● CONSIGNES:
#1 D'après le texte fourni, quel est le nom de la compagnie d'Isabelle Lafon ?
#2 Reproduisez sans rien changer le passage du texte fourni qui commence aux mots « Réunies en un » et s'arrête après « par leurs auteures. ».
─── TEXTE FOURNI ───
Trois femmes pensantes

Dans son cycle Les Insoumises, Isabelle Lafon restitue la pensée en mouvement de trois auteures dont l’œuvre fut marquée par une quête de liberté : Anna Akhmatova, Virginia Woolf et Monique Wittig.

Anaïs Heluin  • 5 octobre 2016 abonné·es
Trois femmes pensantes
© Photo : DR

Isabelle Lafon a le goût des paroles fragiles. Après une carrière de comédienne, l’artiste entrait en mise en scène avec Igishanga (2002), où elle portait à elle seule les témoignages de deux rescapées du génocide rwandais, recueillis par Jean Hatzfeld dans son livre Dans le nu de la vie. Récits des marais rwandais. Des mots où la douleur côtoie le quotidien et même quelques rires.

Réunies en un cycle intitulé Les Insoumises, les trois courtes pièces présentées à La Colline, à voir ensemble ou séparément, prolongent les silences et les fulgurances de ce premier spectacle. Avec Johanna Korthals Altes et Marie Piemontèse, membres de sa compagnie Les Merveilleuses, Isabelle Lafon se fait passeuse de poésies féminines mises à mal par l’histoire ou simplement gardées secrètes par leurs auteures.

Loin de les traiter avec un respect muséal, comme c’est trop souvent le cas lorsque le théâtre se mêle de poésie, Isabelle Lafon approche les mots de la poétesse russe Anna Akhmatova, de Virginia Woolf et de Monique Wittig à la manière d’une conteuse. Sans hésiter à rogner, à interpréter ou à mettre son geste en abyme. Dans chaque pièce, un dispositif simple et efficace met l’auditoire face à une pensée hybride et en mouvement : celle des comédiennes qui se présentent comme telles, absorbées dans leur tentative de faire vivre une intelligence qui vacille, et celle des femmes dont elles se font les porte-poèmes.
─── DONNÉES ───
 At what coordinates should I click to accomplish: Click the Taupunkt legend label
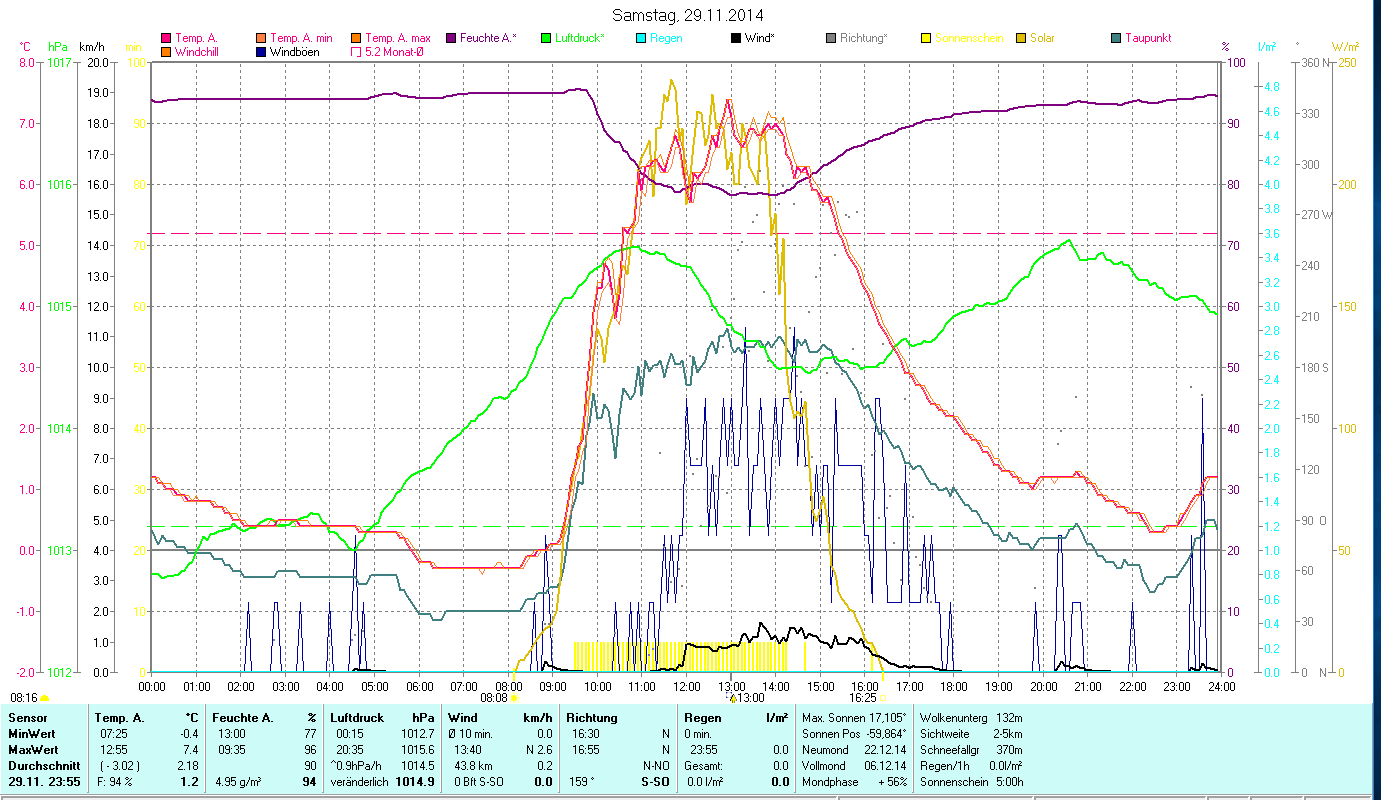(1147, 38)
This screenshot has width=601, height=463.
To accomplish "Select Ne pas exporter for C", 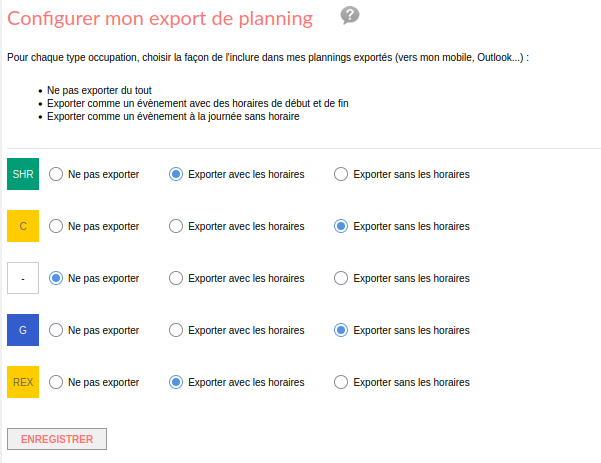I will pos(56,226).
───
─── DONNÉES ───
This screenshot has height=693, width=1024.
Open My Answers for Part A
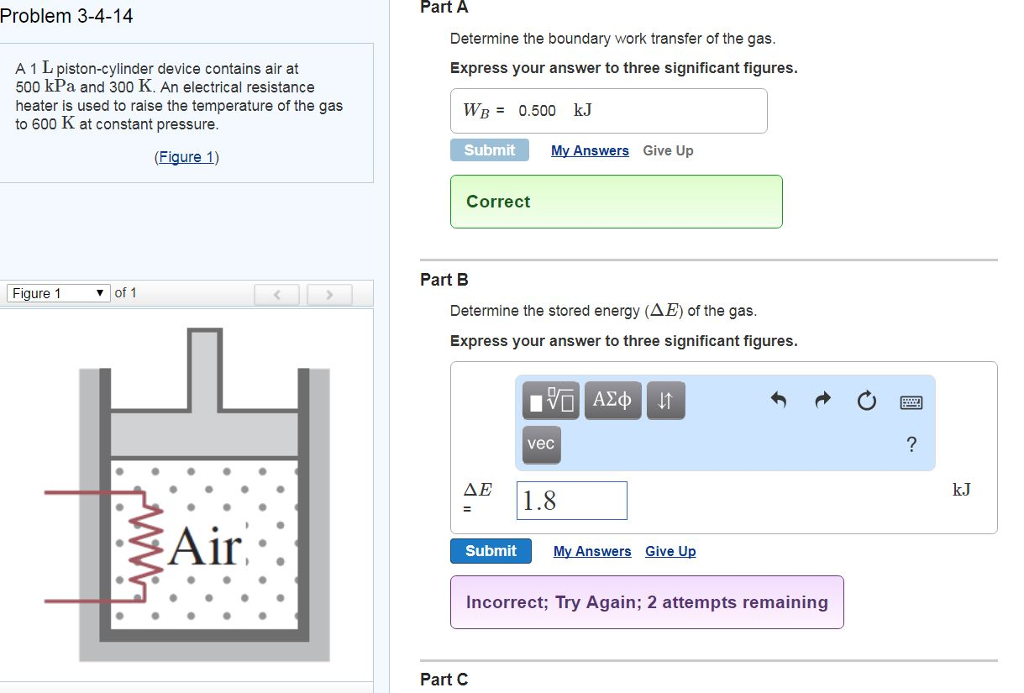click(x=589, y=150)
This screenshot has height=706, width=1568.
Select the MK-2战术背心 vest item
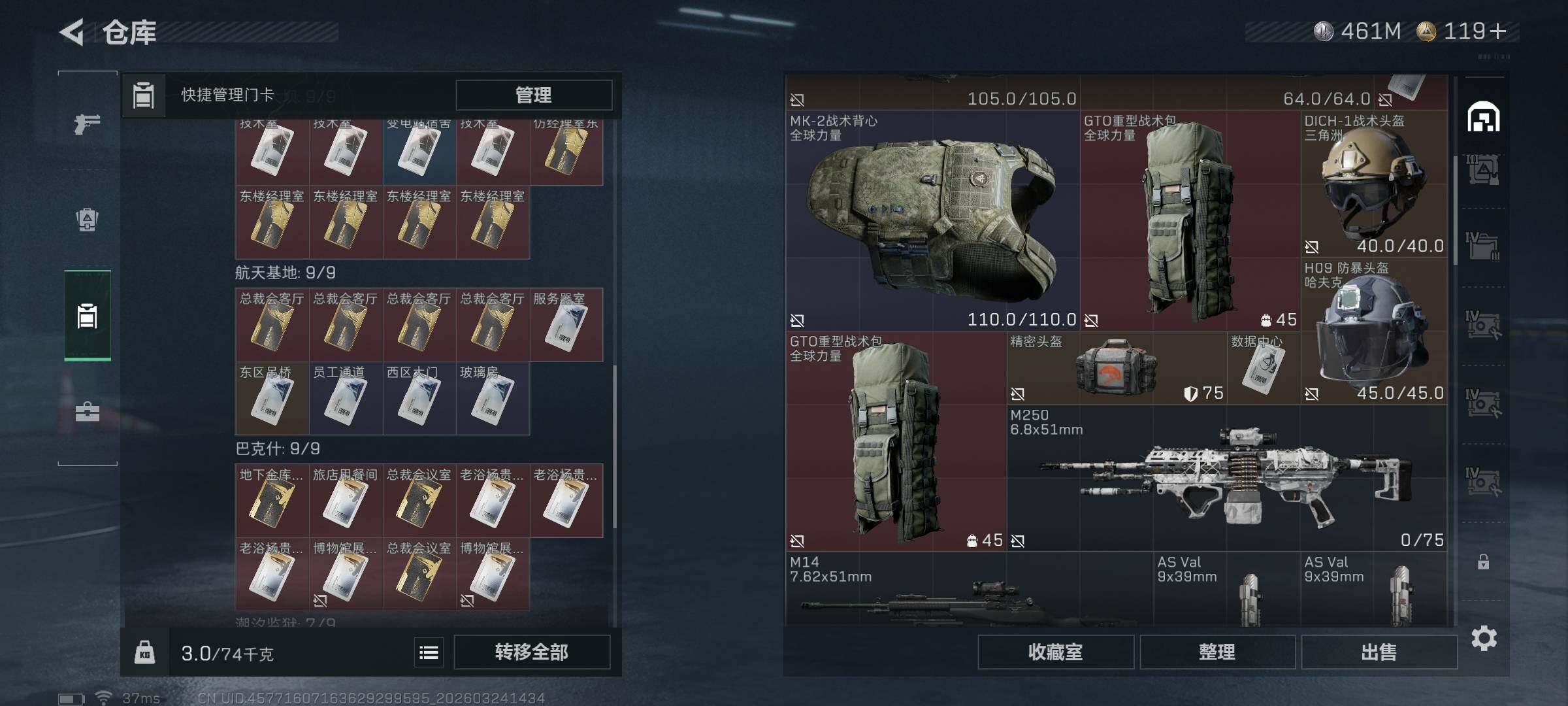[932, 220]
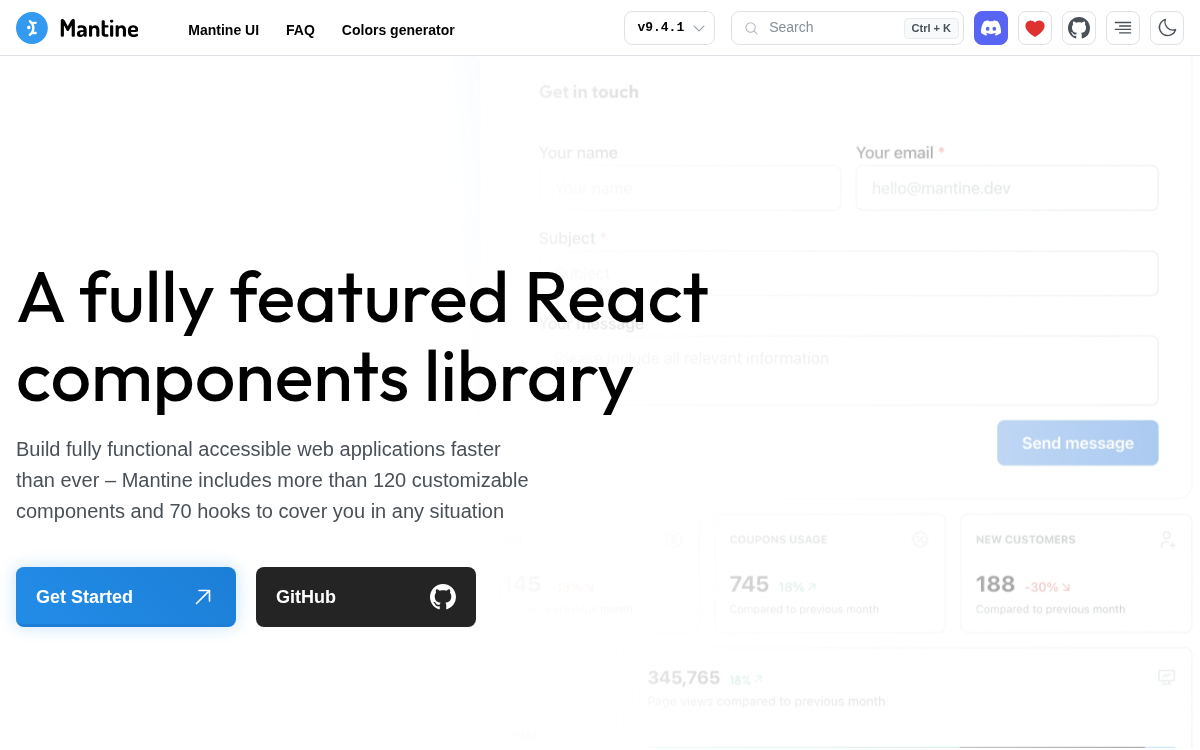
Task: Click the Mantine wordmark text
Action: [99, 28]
───
● RÉPONSES:
#1 Les Merveilleuses

#2
Réunies en un cycle intitulé Les Insoumises, les trois courtes pièces présentées à La Colline, à voir ensemble ou séparément, prolongent les silences et les fulgurances de ce premier spectacle. Avec Johanna Korthals Altes et Marie Piemontèse, membres de sa compagnie Les Merveilleuses, Isabelle Lafon se fait passeuse de poésies féminines mises à mal par l’histoire ou simplement gardées secrètes par leurs auteures.